Apa Itu Tasyabbuh yang Terlarang?
Fokus utama dari larangan dalam hadits barang siapa yang menyerupai suatu kaum adalah peniruan dalam hal-hal yang menjadi ciri khas kekufuran atau identitas keagamaan suatu kaum non-muslim. Ini mencakup beberapa aspek utama:
- Aqidah (Keyakinan): Meniru keyakinan atau ideologi yang bertentangan dengan tauhid, seperti meyakini adanya tuhan selain Allah atau mengikuti paham-paham syirik.
- Ibadah dan Ritual: Mengikuti atau berpartisipasi dalam ritual ibadah agama lain, seperti misa di gereja, puja di pura, atau upacara persembahan lainnya.
- Simbol Keagamaan: Menggunakan simbol-simbol yang secara jelas dan khusus menjadi identitas agama lain, misalnya mengenakan kalung salib atau ornamen spesifik agama Hindu-Buddha.

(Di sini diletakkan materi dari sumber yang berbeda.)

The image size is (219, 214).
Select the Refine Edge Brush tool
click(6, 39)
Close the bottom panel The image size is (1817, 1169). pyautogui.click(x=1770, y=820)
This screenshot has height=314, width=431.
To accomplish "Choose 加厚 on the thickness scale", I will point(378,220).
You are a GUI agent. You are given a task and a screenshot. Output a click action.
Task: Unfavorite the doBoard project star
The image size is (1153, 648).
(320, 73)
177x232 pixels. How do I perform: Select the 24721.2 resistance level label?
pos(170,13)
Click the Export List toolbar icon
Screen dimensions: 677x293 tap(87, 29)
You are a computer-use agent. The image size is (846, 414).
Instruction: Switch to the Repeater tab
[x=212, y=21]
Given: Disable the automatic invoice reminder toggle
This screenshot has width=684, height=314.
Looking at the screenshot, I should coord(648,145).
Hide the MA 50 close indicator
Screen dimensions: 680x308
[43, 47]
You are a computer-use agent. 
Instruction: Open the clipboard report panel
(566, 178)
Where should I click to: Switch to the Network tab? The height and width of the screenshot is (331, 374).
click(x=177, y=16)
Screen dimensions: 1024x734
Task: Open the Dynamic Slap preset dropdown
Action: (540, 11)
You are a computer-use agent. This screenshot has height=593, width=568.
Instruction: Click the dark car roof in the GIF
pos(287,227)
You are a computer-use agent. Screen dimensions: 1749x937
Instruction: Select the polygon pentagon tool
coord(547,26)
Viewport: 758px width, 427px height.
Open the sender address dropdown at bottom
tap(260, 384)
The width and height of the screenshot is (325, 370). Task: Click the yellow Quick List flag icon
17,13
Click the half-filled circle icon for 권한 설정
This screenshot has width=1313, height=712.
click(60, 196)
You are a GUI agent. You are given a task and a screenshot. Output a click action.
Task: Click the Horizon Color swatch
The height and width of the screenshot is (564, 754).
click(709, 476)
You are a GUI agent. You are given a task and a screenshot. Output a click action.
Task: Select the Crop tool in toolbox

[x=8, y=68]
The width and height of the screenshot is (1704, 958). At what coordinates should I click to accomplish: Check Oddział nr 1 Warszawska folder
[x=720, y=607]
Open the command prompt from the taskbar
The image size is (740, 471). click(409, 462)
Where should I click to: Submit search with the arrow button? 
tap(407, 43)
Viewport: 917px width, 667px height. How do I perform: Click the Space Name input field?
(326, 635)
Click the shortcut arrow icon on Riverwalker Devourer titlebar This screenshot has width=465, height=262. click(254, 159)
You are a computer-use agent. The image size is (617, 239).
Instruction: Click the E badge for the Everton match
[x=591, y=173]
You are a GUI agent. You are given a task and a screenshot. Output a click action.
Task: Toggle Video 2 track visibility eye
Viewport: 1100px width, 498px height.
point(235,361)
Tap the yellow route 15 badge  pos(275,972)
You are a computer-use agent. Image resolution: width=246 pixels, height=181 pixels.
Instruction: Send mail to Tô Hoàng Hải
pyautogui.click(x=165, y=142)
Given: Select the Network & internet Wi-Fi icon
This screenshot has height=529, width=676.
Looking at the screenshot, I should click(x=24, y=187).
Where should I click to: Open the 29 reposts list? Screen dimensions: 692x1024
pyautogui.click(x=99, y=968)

- Tradisi Khas Keagamaan: Ikut serta dalam perayaan yang berakar dari keyakinan agama lain, yang mana perayaan tersebut merupakan bagian dari ritual mereka.
Inti dari larangan ini adalah untuk menjaga kemurnian tauhid dan identitas seorang Muslim agar tidak tercampur dengan keyakinan dan praktik ibadah dari agama lain.
Batasan Tasyabbuh: Urusan Duniawi yang Dibenarkan
Islam tidak melarang umatnya untuk mengambil manfaat dari kemajuan dan kebaikan yang berasal dari kaum lain dalam urusan duniawi. Peniruan dalam hal-hal yang tidak berkaitan dengan aqidah dan ibadah khas suatu kaum justru diperbolehkan, bahkan terkadang dianjurkan jika membawa maslahat.
Contoh urusan duniawi yang tidak termasuk tasyabbuh terlarang adalah:
- Mengadopsi teknologi (seperti internet, smartphone, kendaraan).
- Mempelajari ilmu pengetahuan (kedokteran, fisika, teknik).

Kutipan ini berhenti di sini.